Zeng Qing T, Goryachev Sergey, Weiss Scott, Sordo Margarita, Murphy Shawn N, Lazarus Ross
Decision Systems Group, Brigham and Women's Hospital, Boston, MA, USA.
BMC Med Inform Decis Mak. 2006 Jul 26;6:30. doi: 10.1186/1472-6947-6-30.
The text descriptions in electronic medical records are a rich source of information. We have developed a Health Information Text Extraction (HITEx) tool and used it to extract key findings for a research study on airways disease.
The principal diagnosis, co-morbidity and smoking status extracted by HITEx from a set of 150 discharge summaries were compared to an expert-generated gold standard.

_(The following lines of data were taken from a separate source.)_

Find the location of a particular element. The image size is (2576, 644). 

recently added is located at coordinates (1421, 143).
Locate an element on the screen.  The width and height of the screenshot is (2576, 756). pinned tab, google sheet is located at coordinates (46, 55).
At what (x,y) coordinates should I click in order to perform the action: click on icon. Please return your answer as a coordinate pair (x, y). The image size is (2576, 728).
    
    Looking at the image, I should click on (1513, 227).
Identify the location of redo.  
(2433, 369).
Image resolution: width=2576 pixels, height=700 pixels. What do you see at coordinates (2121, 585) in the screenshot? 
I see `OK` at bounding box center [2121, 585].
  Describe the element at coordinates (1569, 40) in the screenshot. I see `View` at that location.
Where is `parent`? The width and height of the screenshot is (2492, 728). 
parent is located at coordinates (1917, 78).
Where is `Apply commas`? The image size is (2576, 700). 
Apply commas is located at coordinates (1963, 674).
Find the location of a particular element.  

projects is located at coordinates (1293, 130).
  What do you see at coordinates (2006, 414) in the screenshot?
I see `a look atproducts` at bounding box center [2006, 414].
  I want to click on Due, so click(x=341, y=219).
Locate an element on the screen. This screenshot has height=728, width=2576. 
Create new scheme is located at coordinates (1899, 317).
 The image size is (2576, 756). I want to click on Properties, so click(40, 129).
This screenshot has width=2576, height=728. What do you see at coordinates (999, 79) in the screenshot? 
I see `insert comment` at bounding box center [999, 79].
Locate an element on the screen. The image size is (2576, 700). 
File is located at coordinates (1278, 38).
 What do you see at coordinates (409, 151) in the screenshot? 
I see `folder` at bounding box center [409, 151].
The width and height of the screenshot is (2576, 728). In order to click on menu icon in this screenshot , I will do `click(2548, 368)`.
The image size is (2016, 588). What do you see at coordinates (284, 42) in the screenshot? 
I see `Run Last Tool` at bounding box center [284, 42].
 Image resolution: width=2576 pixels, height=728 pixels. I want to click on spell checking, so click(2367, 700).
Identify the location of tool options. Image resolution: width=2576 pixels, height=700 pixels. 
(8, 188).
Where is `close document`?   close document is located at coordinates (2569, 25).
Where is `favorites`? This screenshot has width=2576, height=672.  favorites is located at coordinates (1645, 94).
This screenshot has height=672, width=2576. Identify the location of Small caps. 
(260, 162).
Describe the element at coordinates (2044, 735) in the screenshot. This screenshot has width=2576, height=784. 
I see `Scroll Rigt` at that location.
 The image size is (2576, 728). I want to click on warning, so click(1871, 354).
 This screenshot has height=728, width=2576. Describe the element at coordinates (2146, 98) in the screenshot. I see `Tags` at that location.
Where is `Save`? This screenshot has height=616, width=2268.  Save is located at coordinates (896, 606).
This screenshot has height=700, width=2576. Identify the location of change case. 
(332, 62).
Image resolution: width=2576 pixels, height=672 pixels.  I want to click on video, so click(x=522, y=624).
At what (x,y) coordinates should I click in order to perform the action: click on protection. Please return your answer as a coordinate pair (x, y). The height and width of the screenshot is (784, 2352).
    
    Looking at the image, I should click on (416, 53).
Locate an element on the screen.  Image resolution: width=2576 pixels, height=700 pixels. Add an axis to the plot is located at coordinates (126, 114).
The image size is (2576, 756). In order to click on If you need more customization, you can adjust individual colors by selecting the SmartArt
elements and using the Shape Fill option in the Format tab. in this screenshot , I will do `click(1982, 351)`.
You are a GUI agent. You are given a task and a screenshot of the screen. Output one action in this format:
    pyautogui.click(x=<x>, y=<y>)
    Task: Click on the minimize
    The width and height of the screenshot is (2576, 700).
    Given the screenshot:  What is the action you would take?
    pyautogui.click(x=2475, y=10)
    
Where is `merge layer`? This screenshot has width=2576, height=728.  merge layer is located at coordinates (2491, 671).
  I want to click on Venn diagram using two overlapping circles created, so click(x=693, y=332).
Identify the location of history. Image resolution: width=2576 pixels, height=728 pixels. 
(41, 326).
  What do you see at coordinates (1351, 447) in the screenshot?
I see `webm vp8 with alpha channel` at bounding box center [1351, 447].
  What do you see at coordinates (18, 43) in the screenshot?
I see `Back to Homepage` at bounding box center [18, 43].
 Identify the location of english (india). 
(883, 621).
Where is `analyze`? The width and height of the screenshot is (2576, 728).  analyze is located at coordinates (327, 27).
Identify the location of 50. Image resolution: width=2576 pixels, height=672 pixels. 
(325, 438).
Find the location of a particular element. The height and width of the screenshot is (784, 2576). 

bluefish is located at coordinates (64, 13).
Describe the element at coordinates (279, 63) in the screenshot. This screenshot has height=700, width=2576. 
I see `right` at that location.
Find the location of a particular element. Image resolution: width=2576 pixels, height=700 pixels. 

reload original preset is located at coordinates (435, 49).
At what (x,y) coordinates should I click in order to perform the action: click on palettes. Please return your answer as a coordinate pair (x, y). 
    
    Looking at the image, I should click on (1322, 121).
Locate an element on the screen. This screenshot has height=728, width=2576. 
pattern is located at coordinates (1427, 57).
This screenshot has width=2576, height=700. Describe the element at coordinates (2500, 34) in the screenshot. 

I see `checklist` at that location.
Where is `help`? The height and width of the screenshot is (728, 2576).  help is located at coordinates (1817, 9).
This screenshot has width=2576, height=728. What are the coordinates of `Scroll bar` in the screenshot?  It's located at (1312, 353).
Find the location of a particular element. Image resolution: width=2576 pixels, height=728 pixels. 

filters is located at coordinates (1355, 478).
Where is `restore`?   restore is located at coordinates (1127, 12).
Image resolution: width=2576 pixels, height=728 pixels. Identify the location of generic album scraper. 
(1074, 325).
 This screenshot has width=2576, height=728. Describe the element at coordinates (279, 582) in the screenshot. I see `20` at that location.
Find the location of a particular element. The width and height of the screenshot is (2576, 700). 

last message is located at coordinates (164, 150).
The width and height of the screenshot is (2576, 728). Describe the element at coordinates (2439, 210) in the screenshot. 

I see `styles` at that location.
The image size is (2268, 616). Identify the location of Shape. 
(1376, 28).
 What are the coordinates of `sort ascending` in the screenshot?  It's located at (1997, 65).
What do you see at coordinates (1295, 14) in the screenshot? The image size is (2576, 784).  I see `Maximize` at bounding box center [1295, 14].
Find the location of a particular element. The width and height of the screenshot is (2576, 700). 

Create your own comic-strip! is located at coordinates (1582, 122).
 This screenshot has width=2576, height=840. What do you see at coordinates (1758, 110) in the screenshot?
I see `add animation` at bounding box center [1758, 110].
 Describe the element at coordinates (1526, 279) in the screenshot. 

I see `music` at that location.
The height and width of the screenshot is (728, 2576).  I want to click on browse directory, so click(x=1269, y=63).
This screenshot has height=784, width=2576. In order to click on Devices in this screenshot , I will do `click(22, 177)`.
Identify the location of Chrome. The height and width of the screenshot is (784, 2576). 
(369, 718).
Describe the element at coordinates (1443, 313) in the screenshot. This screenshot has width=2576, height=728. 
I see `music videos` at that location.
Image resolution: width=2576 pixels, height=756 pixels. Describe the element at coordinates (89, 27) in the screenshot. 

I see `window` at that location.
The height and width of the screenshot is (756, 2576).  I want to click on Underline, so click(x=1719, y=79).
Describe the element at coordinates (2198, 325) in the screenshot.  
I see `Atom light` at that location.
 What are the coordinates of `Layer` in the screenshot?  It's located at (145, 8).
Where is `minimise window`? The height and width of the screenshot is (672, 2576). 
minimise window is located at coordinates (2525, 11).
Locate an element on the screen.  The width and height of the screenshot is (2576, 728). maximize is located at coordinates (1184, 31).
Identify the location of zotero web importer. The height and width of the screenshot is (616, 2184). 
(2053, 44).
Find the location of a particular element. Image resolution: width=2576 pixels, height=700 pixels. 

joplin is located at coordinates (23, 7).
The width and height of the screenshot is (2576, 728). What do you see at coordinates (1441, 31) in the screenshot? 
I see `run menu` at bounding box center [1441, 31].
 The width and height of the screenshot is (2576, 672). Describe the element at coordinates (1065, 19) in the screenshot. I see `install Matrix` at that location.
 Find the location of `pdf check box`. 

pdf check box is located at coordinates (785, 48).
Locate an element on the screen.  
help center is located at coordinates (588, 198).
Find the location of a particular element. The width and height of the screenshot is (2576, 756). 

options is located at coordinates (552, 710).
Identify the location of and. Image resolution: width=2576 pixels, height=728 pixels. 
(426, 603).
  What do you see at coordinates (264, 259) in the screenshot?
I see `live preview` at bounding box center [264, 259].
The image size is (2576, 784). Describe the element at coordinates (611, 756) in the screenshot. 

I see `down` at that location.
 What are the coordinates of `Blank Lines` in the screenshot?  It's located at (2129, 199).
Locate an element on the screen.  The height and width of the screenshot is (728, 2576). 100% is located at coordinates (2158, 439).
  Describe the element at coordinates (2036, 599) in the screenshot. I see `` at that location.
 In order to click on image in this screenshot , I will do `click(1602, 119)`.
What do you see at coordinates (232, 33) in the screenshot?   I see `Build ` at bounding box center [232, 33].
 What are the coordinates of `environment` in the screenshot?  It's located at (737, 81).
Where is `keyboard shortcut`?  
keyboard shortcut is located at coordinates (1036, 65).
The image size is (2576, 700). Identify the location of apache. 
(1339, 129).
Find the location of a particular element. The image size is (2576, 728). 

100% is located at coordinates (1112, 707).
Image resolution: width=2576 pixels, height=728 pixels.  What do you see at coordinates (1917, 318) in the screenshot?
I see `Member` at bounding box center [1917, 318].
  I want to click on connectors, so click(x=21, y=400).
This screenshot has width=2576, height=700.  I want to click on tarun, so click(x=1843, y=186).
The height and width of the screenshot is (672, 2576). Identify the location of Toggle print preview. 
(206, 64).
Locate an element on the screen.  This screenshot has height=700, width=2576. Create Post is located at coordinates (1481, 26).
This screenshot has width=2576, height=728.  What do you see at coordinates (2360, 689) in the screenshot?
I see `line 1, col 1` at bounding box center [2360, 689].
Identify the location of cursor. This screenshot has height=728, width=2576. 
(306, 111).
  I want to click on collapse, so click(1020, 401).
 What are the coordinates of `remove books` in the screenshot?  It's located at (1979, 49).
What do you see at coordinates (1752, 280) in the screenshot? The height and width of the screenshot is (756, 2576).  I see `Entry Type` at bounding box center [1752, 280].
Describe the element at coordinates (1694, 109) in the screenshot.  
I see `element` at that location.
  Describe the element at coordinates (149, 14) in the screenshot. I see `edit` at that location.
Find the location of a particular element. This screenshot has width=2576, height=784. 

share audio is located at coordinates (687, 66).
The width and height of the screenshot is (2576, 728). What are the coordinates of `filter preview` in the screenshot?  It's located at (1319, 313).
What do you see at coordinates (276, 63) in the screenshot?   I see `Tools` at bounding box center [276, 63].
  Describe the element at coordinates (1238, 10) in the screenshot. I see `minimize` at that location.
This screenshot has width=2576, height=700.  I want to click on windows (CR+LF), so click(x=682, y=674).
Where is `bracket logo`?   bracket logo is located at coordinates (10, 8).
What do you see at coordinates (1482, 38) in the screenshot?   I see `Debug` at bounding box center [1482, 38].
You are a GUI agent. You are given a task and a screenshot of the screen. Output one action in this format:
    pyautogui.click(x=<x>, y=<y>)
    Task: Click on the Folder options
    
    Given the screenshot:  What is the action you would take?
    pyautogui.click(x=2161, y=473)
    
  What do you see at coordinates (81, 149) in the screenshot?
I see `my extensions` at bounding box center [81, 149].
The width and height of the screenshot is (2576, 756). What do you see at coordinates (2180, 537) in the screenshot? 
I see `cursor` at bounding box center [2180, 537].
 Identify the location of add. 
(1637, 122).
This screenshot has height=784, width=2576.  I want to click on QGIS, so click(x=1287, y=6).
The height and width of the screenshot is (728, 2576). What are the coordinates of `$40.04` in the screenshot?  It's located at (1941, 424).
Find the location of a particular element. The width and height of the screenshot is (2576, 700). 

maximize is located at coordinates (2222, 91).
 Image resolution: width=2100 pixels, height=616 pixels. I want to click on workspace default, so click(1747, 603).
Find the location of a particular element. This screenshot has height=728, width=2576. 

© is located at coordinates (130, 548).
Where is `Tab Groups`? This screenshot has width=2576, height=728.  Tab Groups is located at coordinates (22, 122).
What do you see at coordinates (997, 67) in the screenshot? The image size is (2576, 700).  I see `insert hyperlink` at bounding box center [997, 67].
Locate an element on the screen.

The accuracy of HITEx was 82% for principal diagnosis, 87% for co-morbidity, and 90% for smoking status extraction, when cases labeled "Insufficient Data" by the gold standard were excluded.
We consider the results promising, given the complexity of the discharge summaries and the extraction tasks.
电子病历中的文本描述是丰富的信息来源。我们开发了一种健康信息文本提取(HITEx)工具,并将其用于提取一项关于气道疾病的研究中的关键发现。
将HITEx从150份出院小结中提取的主要诊断、合并症和吸烟状况与专家生成的金标准进行比较。
当排除金标准标记为“数据不足”的病例时,HITEx在主要诊断提取方面的准确率为82%,合并症提取方面为87%,吸烟状况提取方面为90%。
考虑到出院小结和提取任务的复杂性,我们认为结果很有前景。